À União Europeia se somaram a China e seus aliados, o cartel do petróleo e
outros grupos regionais. A guerra-fria pela hegemonia mundial assumiu novas
estratégias. A questão agora é desbaratar os blocos emergentes, através do
preceito dos césares: “dividir para conquistar”. As intervenções militares se
restringiram a casos extremos, como o Iraque, com a farsa de armas de destruição
em massa, Afeganistão e Síria. Nos demais casos, bastaria desestabilizar os
países que integram um bloco, através do embargo comercial e financeiro, como o
aplicado a Cuba, Iran e Argentina, a espionagem e sabotagem eletrônica, e a
manipulação de dados econômicos pelas agências de risco, como na crise de 2008.
Complementarmente, bastaria fomentar a insurreições populares nesses países,
mediante a mídia alugada, a ação das ONGs subsidiadas por ricas fundações e a
entrega seletiva de informações sigilosas a parceiros locais.

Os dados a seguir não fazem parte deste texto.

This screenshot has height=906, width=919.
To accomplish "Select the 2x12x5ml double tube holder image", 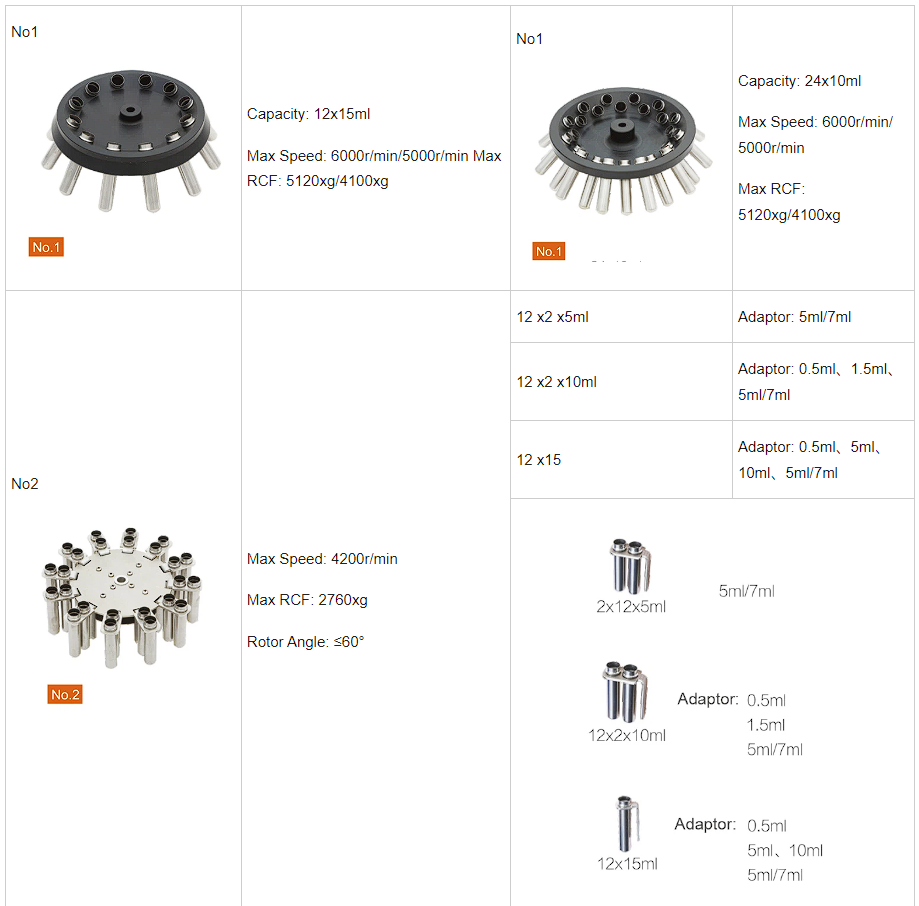I will [x=630, y=567].
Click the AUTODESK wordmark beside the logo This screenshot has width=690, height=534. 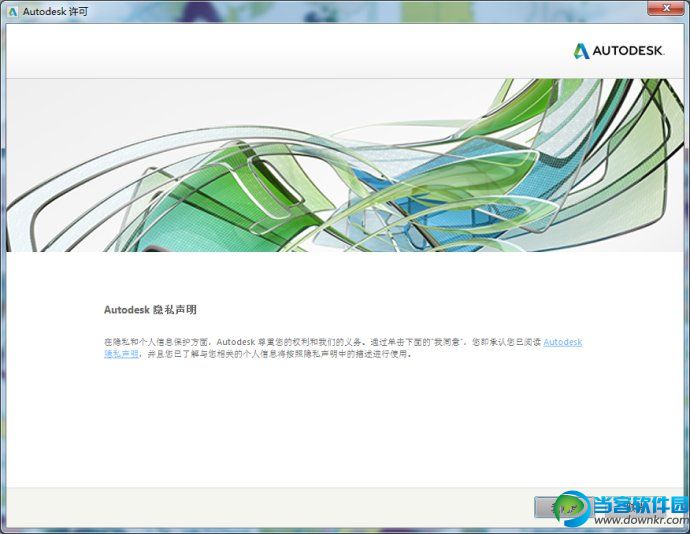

O bloco dos países produtores de petróleo foi desestabilizado com a Primavera
Árabe, que resultou num tiro pela culatra, com o drama dos refugiados e criação
do Estado Islâmico. A União Europeia começou a ser desestabilizada em 2008 com o
repasse dos papeis imobiliários podres da Fannie Mae e Freddie Mac. Os países
mais pobres, os PIGS (porcos) - Portugal, Irlanda, Grécia e Spain – foram os
mais abalados. Assalariados e aposentados tiveram seus rendimentos reduzidos, o
desemprego explodiu e muitos governos caíram. A França parece ser a bola da vez.
A saída desses países e de outros da zona-do-euro pode significar o fim da União
Europeia. Sintomaticamente, a Inglaterra nunca adotou o euro e a primeira
ministra Merkel foi espionada. Com esta disputa mesquinha, a China, o maior
credor dos EUA, se fortalece. Este sim é o grande desafio às democracias
ocidentais.
A vitória de Donald Trump significará a volta à política beligerante dos Bush.

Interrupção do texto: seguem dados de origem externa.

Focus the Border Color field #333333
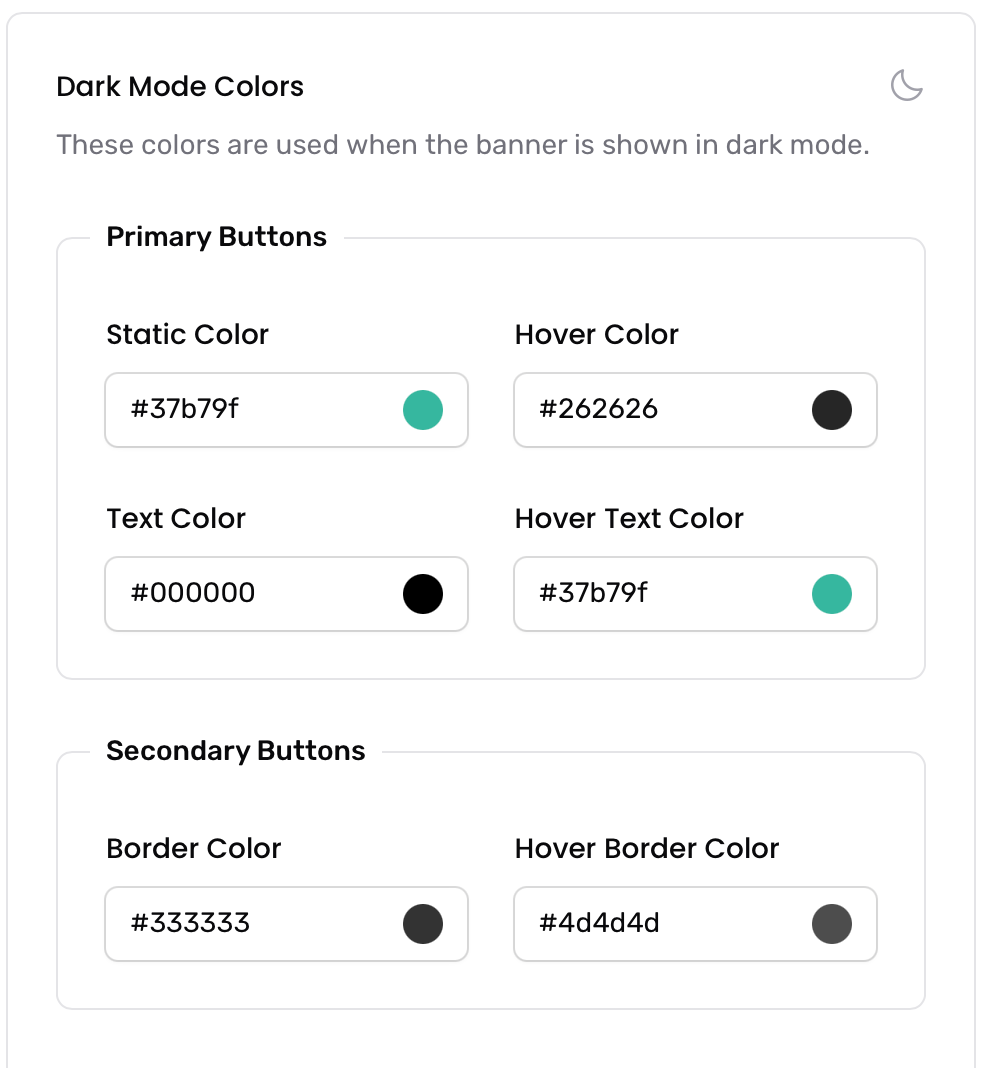 pyautogui.click(x=286, y=924)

Bush Jr. foi responsável pelo tsunami, ainda que tardio, de refugiados do
Oriente Médio e África na Europa e sua crescente islamização. A ele se deve,
também, a criação do Estado Islâmico, com a exclusão dos sunitas do poder, no
Iraque. Os agentes do E.I. estão infiltrados em todo o mundo e seu combate é uma
luta de foice no escuro. Para melhor entenderem o que está ocorrendo no mundo,
aconselho aos leitores lerem “A Segunda Guerra Fria” de Luiz Muniz Bandeira,
baiano, hoje radicado na Alemanha e um dos mais creditados cientistas políticos
mundiais. Ele explica o que acontece com nós.